“Listen, I’m sorry for saying to go fuck yourself.”
It was a rare expression of remorse from R.J. Cipriani, who was otherwise thumping his chest in the aftermath of the news on Wednesday that Jeff Shell is stepping down as president of Paramount Skydance. Over the course of the last month, the high-stakes gambler and self-styled corporate whistleblower had been waging legal battle with the studio executive, and Paramount’s announcement that Shell “had elected to transition from” his position “to focus on this lawsuit” looked like a kind of vindication.
“Most people that underestimate me have to find out very soon after that my information is bulletproof,” Cipriani tells me. “My intel is beyond reproach. And more importantly, I fear no one and nothing.”
In recent weeks, I had gotten used to such tough talk from Cipriani, who catapulted from fringe entertainment industry figure to ostensible Hollywood force with his lawsuit alleging that Shell had leaked confidential Paramount information to him. (Cipriani also claims that he provided crisis communications services to Shell in exchange for Shell helping him with a passion TV project that never materialized. Shell denies all of this and is countersuing for extortion and defamation, which Cipriani denies.) He is, in any estimation of his incessant string of larger-than-life tales, a difficult figure to take at his word. When he got the sense that I might not be—I had declined to provide him the contents of a forthcoming story about him—he launched into a spree of insults and expletives.
But Cipriani was in a chipper mood when we spoke on Wednesday, unfazed by Paramount’s conclusion in its statement announcing the news that “a complete and thorough review of the allegations” raised in Cipriani’s lawsuit against Shell demonstrated “that these allegations do not establish a securities law violation.” Shell “just felt that he could just ignore me,” Cipriani says. “And as a famous woman said in a movie called Fatal Attraction, ‘I will not be ignored.’”
“I live my life by movies,” he says. “What would this character do?
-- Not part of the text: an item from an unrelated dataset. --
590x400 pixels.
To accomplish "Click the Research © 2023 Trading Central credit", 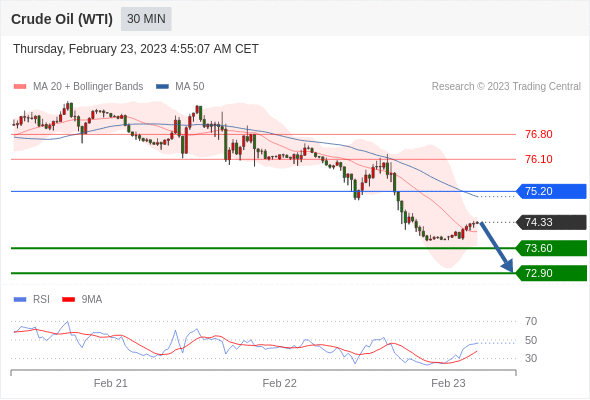I will click(506, 87).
That’s what I do.” He says he has been in talks with Bradley Cooper for the last couple of years about playing him in a movie—“he may be scared to death to play me now”—and claimed in a separate lawsuit in 2017 that his wife’s suitors, “all of whom accepted no for an answer,” included Leonardo DiCaprio, Axl Rose, John Stamos, and Jim Carrey. (Representatives for Cooper didn’t immediately return a request for comment.) Against all odds, the man who made such fanciful-sounding claims managed to spark a legitimate corporate drama at the highest levels of Hollywood. I suggested to him that it represented a kind of achievement, but Cipriani insists he wasn’t taking a victory lap.